The redistribution of wealth

To fulfill his requirements of “dignity” and “respect”, the candidate Roussel wants to “say stop at high cost”. Referring to “the rise in gas, electricity and fuel prices”, he notably scratched the Total group which, according to him, “gave its shareholders up to 7 billion euros”.

To finance his very social program, Fabien Roussel thus displays his intention to “go get” the money “where it is”. To “increase the state budget”, it is, according to him, “increase the taxes of the richest and of capital”, but also of “producing our wealth differently” and “deciding how to distribute it, use it “.

The “France of happy days” thus intends to bet on “the world of work and creation” rather than on “finance”. “The most beautiful value of France is you, assured Fabien Roussel to his audience. We will not rebuild France with depressed, worn-out French people in poor health […] French people who are doing well, it’s a France that is doing well […] We are more efficient than them because we invest in people”.

Anchoring his speech in the news, Fabien Roussel promised to hunt for tax evasion, drawing a parallel with the accusations of tax optimization targeting the consulting firm McKinsey. Emphasizing the “2.4 billion” euros given to “these private firms to carry out the work that the administration could have carried out”, the candidate assured that this represented “120 new schools” or “26 new maternities”.

Claiming to want to put an end to this kind of action, the candidate pleaded for the establishment of the “withholding tax on the profits of multinationals”. It also plans to award the Legion of Honor to whistleblowers who denounce these frauds.

A “one and indivisible” Republic

Worried about the “disintegration of the Republic”, Fabien Roussel finally deplored “the decomposition of the French nation”, illustrated according to him by the situation in Corsica.

Describing the murder of Yvan Colonna as “shame”, the PCF candidate however felt that Emmanuel Macron added “dishonor by considering autonomy for Corsica”. A word of which no one really understands the meaning according to him, since “everyone puts in it what they want”.

“Prefect Erignac died of three bullets in the back because he served the Republic and, 25 years later, is this the Republic’s response? […] I do not believe that the horizon for France is to become an aggregate of autonomous regions, where labor law would be variable in geometry, where the minimum wage would vary from one region to another, where the school would change region to region”.

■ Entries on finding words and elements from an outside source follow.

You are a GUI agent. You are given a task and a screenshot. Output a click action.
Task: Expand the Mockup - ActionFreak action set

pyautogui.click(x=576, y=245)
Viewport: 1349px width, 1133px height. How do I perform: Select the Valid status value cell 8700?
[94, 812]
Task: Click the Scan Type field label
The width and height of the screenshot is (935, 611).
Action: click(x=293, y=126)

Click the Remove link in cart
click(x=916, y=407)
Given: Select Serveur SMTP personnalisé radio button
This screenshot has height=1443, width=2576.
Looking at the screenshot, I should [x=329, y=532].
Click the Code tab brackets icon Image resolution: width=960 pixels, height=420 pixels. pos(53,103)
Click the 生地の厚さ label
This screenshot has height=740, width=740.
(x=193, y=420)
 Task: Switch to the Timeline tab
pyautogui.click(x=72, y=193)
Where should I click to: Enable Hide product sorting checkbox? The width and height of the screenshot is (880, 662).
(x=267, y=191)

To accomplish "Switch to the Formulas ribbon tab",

Self-proclaimed defender of a “one and indivisible” Republic, Fabien Roussel called on his listeners to become “happiness activists” for the France of happy days. all his listeners.

Fabien Roussel launches the “apéroussel”

“I know French people who voted one day on the left, one day on the right, one day for no one. I want to tell you that there are no good and bad voters. There are simply French men and women who make their choice in conscience. I also want to tell you that my door is wide open […] We are going to win, it’s unmistakable[…] the question is when.”